Tuesday, October 08, 2013

Connected party sales, SIP 13 and naughty IPs

Many of you will have noticed the recent publicity about the closure of 8 companies by the Secretary of State on public interest grounds.  One of these was last year and involved a company that essentially found companies in distress and parachuted in its own directors to guide the company into liquidation, allegedly using a malleable IP to smooth the process and allow the old directors to buy back the remaining assets without too much due diligence.  More recently, a group of companies connected to a man with a colourful history in the profession has been using marketing techniques that involved criticising the profession and suggesting the directors were better using them and “their” panel of IPs to restructure via a pre-pack administration.  Early examples of this that we saw involved companies moving from CVA to administration without giving notice to the unsuspecting supervisor. Call us naive, but we did not realise that the IPs involved were paying to receive the group’s referrals, as indicated in the Insolvency Service’s press release.  As many as six IPs may be facing regulatory attention.  We wonder whether the solicitors that acted in the appointments will be allowed to get off without scrutiny, but that is not what this article is about. 

The common theme between these two operations is that the directors were given the impression that they were entitled to the remaining assets and that any proposed sale was a “done deal” at their price, with little or no check on asset values or marketing outside the connected parties.

As a result of all of the above attention, there is considerable regulatory concern that IPs should not be seen to be selling assets to connected parties without checking that they are getting the best deal possible with appropriate valuations and marketing.  We are already aware that one regulator intends to collect details of a sample of connected party sales conducted by its practitioners.  They will be asking for details of the number of cases, the referral sources, the assets sold, the value obtained, the valuer used and the IP’s fees, and they will analyse them to see if there is a correlation.  Any IP doing all of his connected sales through a single referral source for pretty much the same value, agreed by the same valuer and correlating closely to his fees, can expect to be asked more questions and possibly face a targeted visit.

Underpinning all of this is a requirement in SIP 13, which is old and on the table for revision, but currently says, at paragraph 5.2, “…unless sale by auction is the chosen means of disposal, [the IP should] take steps to advertise assets for sale or circularise (for example, by use of mailing lists) known prospective interested parties.” Even when the SIP is revised, it is likely to require the sort of valuation and marketing principles required under SIP 16.

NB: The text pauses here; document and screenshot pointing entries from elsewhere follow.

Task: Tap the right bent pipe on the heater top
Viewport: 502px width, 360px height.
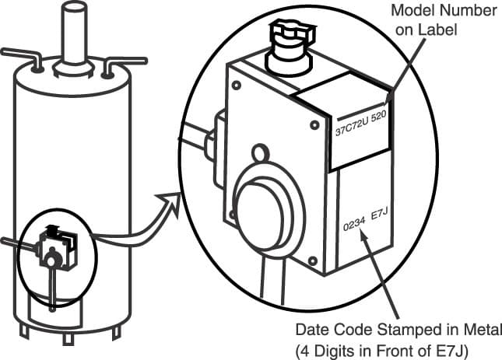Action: [x=125, y=61]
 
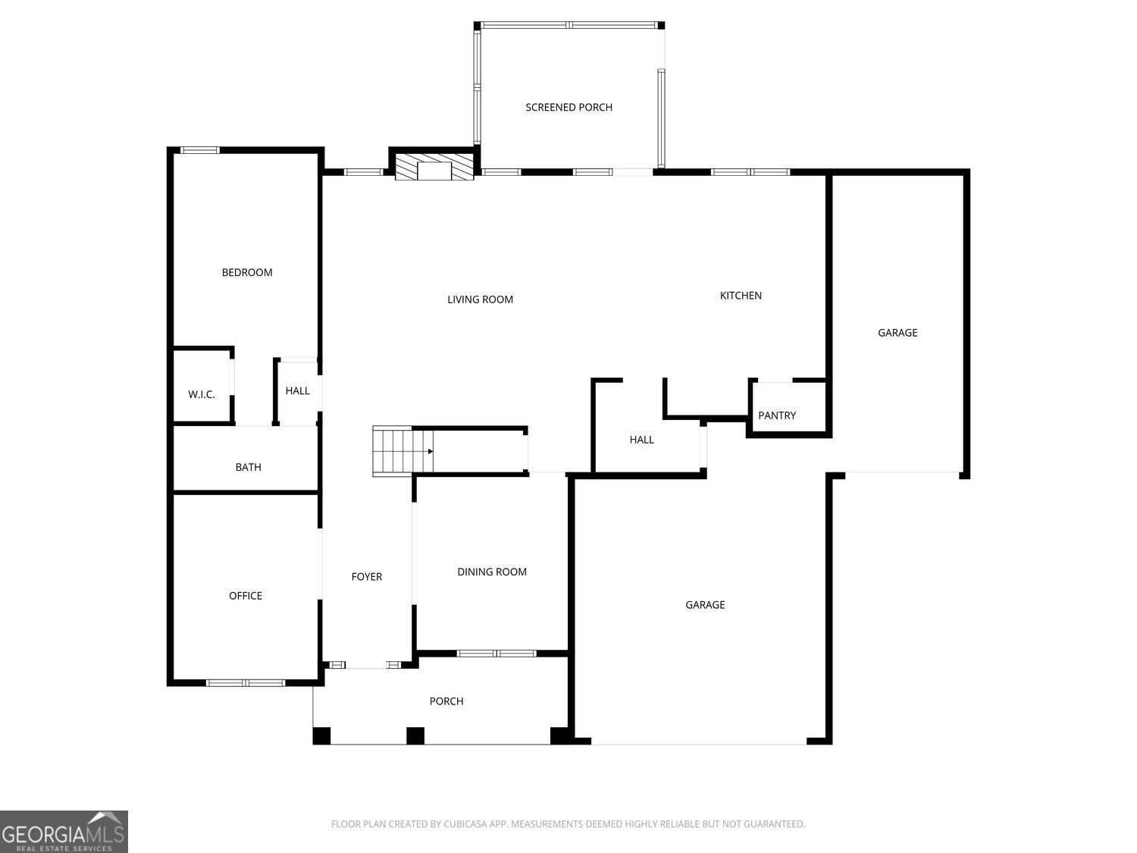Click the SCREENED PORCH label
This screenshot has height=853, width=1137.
click(x=568, y=107)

So, to avoid attracting a lot of regulatory attention, you should identify any potential connected party sales at an early stage and ensure that you comply fully with SIP 13.  Make sure that any meeting or engagement terms clearly set out that there is no certainty that the assets will be sold to the connected party and that you must conduct appropriate valuations and marketing.  Ensure that any valuation is a genuine valuation of inventoried assets by an appropriate agent, not just a rushed desktop approval of the connected parties offer by the same valuer every time.  Take reasonable steps to market the assets, using your agents’ contact lists or one of the online auction sites to gauge any interest in the assets outside the connected parties.  Finally, record the steps that you have taken and confirm that you are happy that you have done everything reasonable before you agree any sale, making as much disclosure as you can, say in the S98 meeting notices or at the meeting itself, so that you can show that you have been completely transparent in your dealings.

Marketing should be done as a matter of routine, as without testing the market you cannot tell if you have achieved the best price for the business or assets.  If, however as an exceptional matter, you decide that marketing is not appropriate in the circumstances of the case, then to protect yourself you should both file note the reasons for that decision and make disclosure to the creditors.

Unfortunately, the inappropriate behaviour of a few individuals has again tarnished the reputation of the whole profession, but I take comfort that despite the delay, the companies have now been wound up and the culprits are on the way to being dealt with.  We don’t blame the regulators for looking more closely at this area in the light of those cases and we can only appeal to you to give SIP 13 your special attention while the focus is on connected party transactions.